BRIEF:
Across the whole listing, copy out every line that includes the string "Enable".

SUPPLIED DATA:
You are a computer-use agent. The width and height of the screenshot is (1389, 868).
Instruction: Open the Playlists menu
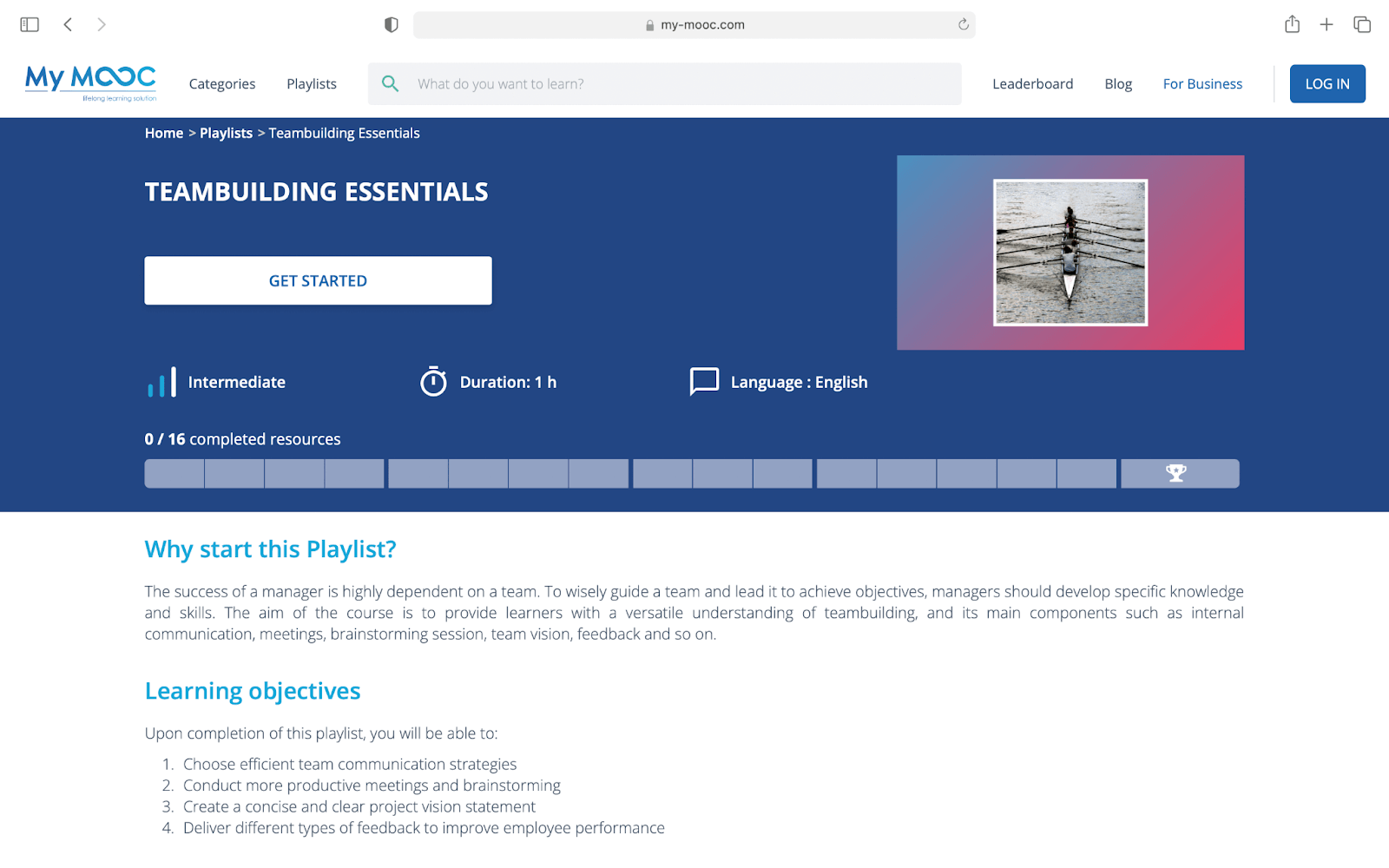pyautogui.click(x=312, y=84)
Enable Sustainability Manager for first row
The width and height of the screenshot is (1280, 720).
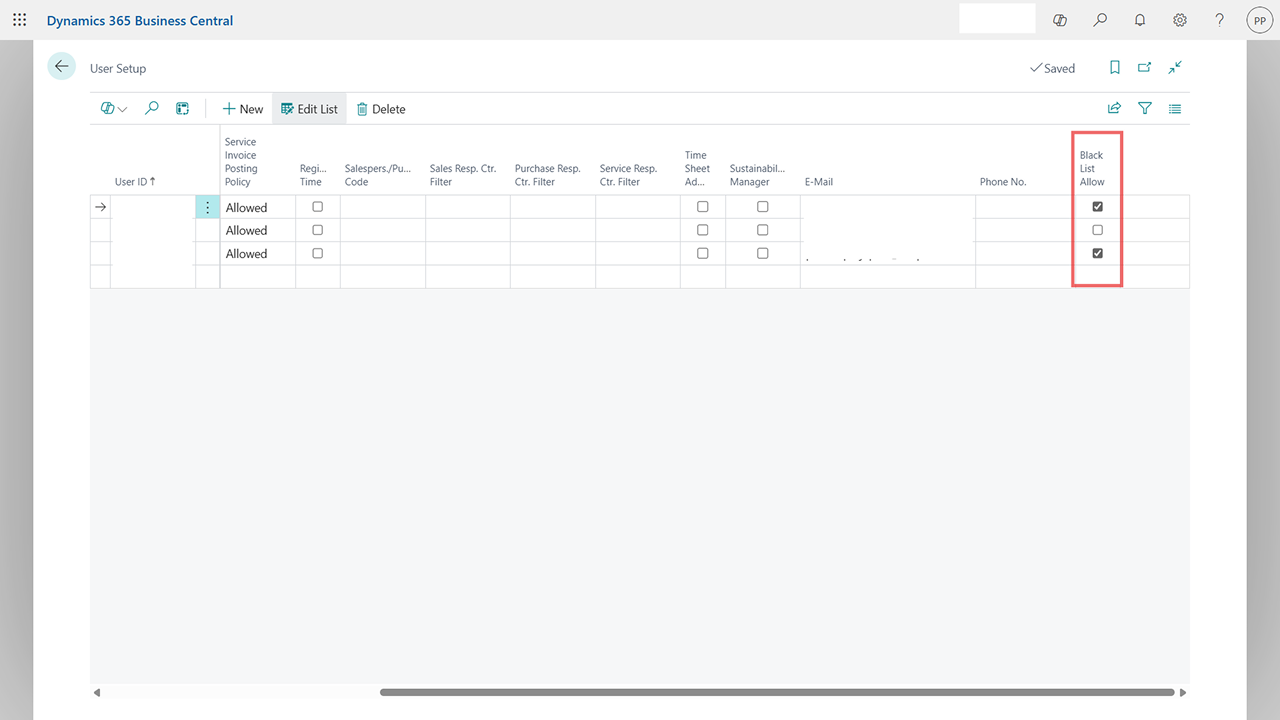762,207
---
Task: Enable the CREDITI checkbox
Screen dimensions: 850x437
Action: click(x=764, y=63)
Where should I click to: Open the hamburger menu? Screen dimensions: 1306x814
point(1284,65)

RESPONSE TO THIS TASK:
Enable Sustainability Manager for first row
Task: Enable the CREDITI checkbox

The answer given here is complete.